(Records for locating displayed items)
— Start —
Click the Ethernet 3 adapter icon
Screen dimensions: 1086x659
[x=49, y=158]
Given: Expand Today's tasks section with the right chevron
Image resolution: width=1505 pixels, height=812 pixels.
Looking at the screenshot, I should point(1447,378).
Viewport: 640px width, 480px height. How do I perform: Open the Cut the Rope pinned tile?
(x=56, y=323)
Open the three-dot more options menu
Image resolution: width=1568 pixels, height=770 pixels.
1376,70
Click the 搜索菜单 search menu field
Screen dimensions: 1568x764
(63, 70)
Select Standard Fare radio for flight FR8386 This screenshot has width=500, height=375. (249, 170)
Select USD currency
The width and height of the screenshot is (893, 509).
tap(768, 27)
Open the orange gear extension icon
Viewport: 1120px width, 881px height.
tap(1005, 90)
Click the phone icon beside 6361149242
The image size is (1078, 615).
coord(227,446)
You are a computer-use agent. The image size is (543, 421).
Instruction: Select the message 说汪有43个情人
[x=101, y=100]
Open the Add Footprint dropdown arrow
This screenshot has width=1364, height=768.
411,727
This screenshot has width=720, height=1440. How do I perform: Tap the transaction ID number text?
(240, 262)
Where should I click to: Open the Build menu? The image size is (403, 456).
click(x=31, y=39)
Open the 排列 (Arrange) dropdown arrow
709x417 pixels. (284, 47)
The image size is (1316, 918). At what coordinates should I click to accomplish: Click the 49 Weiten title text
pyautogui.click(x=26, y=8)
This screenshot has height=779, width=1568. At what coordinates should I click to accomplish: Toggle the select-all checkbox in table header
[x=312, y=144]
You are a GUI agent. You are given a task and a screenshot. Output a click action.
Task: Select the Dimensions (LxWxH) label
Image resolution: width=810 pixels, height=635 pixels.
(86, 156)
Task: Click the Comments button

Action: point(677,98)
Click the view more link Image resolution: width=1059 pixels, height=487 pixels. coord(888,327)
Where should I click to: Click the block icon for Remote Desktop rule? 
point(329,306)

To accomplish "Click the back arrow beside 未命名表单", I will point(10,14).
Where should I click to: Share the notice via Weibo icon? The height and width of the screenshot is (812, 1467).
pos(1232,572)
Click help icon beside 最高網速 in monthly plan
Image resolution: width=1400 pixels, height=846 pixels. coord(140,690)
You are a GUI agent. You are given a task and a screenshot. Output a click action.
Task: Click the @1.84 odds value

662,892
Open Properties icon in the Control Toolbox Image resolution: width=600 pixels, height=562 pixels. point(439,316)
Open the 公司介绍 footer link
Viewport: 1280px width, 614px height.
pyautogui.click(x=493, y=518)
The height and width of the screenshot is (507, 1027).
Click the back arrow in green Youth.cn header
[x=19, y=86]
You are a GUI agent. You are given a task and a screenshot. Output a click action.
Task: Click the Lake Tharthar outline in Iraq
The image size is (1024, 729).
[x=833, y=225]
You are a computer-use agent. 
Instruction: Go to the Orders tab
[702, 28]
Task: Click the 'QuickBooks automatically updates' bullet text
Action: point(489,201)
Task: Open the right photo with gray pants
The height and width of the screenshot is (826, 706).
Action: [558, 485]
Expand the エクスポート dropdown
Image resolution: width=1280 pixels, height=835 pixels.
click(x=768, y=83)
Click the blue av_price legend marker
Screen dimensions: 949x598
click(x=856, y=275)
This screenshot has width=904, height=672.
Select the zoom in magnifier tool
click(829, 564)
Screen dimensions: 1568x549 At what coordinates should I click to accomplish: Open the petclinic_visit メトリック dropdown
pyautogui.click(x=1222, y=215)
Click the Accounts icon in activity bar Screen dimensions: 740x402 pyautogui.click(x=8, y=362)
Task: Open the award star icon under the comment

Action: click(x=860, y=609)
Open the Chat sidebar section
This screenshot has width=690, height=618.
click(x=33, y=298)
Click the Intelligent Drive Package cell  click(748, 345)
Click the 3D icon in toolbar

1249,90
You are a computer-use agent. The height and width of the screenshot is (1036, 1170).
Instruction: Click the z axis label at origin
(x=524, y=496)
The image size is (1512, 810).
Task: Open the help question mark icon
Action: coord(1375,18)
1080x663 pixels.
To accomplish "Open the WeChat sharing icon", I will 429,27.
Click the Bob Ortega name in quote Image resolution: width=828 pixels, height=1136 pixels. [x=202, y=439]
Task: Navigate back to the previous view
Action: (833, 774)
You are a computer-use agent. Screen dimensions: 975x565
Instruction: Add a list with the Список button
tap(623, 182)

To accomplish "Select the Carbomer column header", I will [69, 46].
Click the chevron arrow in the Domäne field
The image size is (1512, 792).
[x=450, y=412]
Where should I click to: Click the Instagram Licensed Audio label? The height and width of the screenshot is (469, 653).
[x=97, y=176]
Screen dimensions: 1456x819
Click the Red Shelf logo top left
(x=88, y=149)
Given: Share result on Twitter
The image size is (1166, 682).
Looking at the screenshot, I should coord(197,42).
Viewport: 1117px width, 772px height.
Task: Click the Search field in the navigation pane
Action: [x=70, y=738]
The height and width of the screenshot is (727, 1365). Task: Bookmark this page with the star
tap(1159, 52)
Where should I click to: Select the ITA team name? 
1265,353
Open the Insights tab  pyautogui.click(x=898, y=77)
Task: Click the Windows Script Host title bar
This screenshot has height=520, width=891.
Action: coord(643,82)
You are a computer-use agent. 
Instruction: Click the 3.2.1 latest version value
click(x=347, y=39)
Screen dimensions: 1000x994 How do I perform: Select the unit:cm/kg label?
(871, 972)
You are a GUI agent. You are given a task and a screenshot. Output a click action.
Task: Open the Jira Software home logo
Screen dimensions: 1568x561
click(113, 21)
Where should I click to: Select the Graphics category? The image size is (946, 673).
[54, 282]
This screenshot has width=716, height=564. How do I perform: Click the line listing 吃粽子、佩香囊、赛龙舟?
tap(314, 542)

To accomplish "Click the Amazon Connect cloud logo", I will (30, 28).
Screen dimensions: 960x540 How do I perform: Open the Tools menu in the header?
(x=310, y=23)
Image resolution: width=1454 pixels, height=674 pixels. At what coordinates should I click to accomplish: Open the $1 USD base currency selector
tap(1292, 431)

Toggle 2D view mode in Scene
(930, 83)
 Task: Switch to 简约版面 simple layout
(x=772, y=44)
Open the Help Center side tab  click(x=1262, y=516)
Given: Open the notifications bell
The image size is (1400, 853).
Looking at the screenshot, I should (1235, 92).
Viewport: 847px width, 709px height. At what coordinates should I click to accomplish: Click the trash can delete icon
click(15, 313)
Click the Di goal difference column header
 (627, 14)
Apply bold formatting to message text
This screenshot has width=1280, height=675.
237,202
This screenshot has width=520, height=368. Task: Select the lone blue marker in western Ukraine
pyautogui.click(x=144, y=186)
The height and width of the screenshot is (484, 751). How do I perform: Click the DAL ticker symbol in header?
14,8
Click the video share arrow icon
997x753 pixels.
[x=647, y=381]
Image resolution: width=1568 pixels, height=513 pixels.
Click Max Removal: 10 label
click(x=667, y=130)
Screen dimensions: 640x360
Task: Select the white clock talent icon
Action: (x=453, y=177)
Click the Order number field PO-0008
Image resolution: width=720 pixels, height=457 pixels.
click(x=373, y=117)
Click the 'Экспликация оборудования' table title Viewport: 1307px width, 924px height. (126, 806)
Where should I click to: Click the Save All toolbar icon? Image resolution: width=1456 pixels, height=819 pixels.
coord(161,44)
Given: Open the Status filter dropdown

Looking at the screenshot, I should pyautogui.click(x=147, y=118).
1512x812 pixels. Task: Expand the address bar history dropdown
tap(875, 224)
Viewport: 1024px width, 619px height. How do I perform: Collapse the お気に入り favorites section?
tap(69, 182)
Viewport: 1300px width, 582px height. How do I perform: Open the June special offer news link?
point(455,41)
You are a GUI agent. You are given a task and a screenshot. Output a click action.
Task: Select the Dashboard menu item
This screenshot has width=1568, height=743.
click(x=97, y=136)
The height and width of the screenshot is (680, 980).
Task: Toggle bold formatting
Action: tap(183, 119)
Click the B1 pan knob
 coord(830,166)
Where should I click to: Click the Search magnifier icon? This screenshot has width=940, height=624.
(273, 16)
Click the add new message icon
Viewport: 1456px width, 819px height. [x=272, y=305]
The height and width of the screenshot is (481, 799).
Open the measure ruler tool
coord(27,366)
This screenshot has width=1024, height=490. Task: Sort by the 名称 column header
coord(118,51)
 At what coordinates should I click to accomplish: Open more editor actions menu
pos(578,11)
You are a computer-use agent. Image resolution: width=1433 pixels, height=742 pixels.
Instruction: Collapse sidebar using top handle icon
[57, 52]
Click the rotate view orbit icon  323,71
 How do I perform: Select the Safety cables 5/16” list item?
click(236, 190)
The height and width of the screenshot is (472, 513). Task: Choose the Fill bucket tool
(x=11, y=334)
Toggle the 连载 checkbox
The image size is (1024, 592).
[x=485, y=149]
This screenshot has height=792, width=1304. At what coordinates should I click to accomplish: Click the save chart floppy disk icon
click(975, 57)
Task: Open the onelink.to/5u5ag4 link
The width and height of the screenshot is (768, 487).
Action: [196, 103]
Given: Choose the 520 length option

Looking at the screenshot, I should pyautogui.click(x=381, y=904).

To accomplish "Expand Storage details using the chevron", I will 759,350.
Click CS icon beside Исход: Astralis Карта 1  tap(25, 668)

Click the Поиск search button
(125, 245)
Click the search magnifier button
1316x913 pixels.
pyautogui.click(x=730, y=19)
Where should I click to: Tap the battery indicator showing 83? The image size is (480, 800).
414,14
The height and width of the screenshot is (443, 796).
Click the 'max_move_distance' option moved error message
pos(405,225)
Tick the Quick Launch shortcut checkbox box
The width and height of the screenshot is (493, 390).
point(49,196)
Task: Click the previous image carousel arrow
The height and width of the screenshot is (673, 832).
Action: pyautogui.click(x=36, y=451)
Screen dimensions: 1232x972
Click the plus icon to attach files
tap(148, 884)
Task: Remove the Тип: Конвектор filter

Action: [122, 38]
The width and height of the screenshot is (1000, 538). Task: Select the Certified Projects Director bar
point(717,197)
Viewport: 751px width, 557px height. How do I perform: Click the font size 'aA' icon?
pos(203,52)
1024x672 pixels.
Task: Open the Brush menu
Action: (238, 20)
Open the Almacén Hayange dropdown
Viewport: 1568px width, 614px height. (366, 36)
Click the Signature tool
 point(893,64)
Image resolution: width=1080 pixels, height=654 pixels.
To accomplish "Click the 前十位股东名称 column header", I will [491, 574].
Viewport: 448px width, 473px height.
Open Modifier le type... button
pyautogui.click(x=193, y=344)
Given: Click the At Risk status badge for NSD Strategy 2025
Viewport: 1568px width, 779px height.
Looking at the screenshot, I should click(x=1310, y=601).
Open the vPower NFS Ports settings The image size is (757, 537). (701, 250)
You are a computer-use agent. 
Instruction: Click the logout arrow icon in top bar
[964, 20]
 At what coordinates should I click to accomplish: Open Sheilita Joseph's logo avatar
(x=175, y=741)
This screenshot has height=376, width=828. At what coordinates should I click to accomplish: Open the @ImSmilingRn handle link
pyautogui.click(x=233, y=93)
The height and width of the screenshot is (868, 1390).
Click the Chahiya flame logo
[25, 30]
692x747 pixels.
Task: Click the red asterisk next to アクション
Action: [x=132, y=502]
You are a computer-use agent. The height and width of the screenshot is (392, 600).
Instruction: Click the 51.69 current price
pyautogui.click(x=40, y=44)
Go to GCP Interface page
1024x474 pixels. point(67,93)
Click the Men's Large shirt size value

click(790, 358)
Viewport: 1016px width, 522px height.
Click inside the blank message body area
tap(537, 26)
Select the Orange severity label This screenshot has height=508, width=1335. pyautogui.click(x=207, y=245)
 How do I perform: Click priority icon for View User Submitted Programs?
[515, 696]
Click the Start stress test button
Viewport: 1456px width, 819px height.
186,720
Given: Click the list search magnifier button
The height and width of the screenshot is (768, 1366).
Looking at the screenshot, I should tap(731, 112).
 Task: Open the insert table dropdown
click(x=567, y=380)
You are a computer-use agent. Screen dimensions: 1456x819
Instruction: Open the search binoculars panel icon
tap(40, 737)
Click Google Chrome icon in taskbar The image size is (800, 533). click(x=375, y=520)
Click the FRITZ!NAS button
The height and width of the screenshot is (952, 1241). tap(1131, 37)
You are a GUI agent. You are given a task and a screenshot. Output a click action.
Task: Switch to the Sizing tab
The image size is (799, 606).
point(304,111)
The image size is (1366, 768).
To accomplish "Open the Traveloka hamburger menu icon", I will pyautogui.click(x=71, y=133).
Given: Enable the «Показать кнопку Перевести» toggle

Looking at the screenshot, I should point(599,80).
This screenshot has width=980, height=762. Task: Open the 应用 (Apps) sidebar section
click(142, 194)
— End —
Rewrite the lines from the start of the records through the line containing "709x417 pixels. (284, 47)", swapping "chevron" for "caret" and keeping everything else the same.

Click the Ethernet 3 adapter icon
Screen dimensions: 1086x659
[x=49, y=158]
Given: Expand Today's tasks section with the right caret
Image resolution: width=1505 pixels, height=812 pixels.
Looking at the screenshot, I should point(1447,378).
Viewport: 640px width, 480px height. How do I perform: Open the Cut the Rope pinned tile?
(x=56, y=323)
Open the three-dot more options menu
Image resolution: width=1568 pixels, height=770 pixels.
1376,70
Click the 搜索菜单 search menu field
Screen dimensions: 1568x764
(63, 70)
Select Standard Fare radio for flight FR8386 This screenshot has width=500, height=375. (249, 170)
Select USD currency
The width and height of the screenshot is (893, 509).
tap(768, 27)
Open the orange gear extension icon
Viewport: 1120px width, 881px height.
tap(1005, 90)
Click the phone icon beside 6361149242
The image size is (1078, 615).
coord(227,446)
You are a computer-use agent. The image size is (543, 421).
Instruction: Select the message 说汪有43个情人
[x=101, y=100]
Open the Add Footprint dropdown arrow
This screenshot has width=1364, height=768.
411,727
This screenshot has width=720, height=1440. How do I perform: Tap the transaction ID number text?
(240, 262)
Where should I click to: Open the Build menu? The image size is (403, 456).
click(x=31, y=39)
Open the 排列 (Arrange) dropdown arrow
709x417 pixels. (284, 47)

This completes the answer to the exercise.